ABOUT THIS TASK: Quote verbatim the span of lines that begins the listing below and closes with the line containing "[Share on Facebook] (33, 291)".
++++ SUPPLIED DATA ++++
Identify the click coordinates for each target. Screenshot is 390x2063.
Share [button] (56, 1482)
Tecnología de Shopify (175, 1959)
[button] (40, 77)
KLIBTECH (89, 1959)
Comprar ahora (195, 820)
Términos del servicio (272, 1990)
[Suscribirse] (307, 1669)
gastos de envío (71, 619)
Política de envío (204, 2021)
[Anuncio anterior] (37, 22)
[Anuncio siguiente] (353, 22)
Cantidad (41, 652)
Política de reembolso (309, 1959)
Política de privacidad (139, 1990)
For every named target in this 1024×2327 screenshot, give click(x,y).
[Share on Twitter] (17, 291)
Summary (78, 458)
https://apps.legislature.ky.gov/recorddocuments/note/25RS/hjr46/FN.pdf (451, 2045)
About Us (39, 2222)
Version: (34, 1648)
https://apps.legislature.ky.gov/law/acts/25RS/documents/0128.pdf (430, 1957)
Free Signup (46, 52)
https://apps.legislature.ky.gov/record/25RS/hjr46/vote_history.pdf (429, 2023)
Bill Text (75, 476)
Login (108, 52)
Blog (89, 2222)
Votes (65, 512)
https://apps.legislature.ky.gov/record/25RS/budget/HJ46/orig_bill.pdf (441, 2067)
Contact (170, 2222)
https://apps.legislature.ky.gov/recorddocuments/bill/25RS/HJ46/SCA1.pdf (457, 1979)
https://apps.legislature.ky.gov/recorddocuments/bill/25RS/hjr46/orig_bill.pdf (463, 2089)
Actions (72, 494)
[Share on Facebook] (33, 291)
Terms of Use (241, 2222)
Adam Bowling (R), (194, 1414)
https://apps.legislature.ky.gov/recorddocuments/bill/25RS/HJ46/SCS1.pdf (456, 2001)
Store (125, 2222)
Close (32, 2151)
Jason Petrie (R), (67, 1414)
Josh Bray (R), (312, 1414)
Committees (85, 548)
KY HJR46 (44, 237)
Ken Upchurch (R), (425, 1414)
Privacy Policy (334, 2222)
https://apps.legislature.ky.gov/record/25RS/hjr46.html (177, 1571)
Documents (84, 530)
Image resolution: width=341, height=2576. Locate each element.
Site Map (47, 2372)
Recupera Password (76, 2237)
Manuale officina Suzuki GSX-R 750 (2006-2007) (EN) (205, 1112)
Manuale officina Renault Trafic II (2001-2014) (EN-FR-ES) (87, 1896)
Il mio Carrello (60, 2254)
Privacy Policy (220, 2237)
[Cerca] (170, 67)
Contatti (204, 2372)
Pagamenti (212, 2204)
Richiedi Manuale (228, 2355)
++++
RESULT OF THIS TASK:
Identify the click coordinates for each target. Screenshot is 390x2063.
Share [button] (56, 1482)
Tecnología de Shopify (175, 1959)
[button] (40, 77)
KLIBTECH (89, 1959)
Comprar ahora (195, 820)
Términos del servicio (272, 1990)
[Suscribirse] (307, 1669)
gastos de envío (71, 619)
Política de envío (204, 2021)
[Anuncio anterior] (37, 22)
[Anuncio siguiente] (353, 22)
Cantidad (41, 652)
Política de reembolso (309, 1959)
Política de privacidad (139, 1990)
For every named target in this 1024×2327 screenshot, give click(x,y).
[Share on Twitter] (17, 291)
Summary (78, 458)
https://apps.legislature.ky.gov/recorddocuments/note/25RS/hjr46/FN.pdf (451, 2045)
About Us (39, 2222)
Version: (34, 1648)
https://apps.legislature.ky.gov/law/acts/25RS/documents/0128.pdf (430, 1957)
Free Signup (46, 52)
https://apps.legislature.ky.gov/record/25RS/hjr46/vote_history.pdf (429, 2023)
Bill Text (75, 476)
Login (108, 52)
Blog (89, 2222)
Votes (65, 512)
https://apps.legislature.ky.gov/record/25RS/budget/HJ46/orig_bill.pdf (441, 2067)
Contact (170, 2222)
https://apps.legislature.ky.gov/recorddocuments/bill/25RS/HJ46/SCA1.pdf (457, 1979)
https://apps.legislature.ky.gov/recorddocuments/bill/25RS/hjr46/orig_bill.pdf (463, 2089)
Actions (72, 494)
[Share on Facebook] (33, 291)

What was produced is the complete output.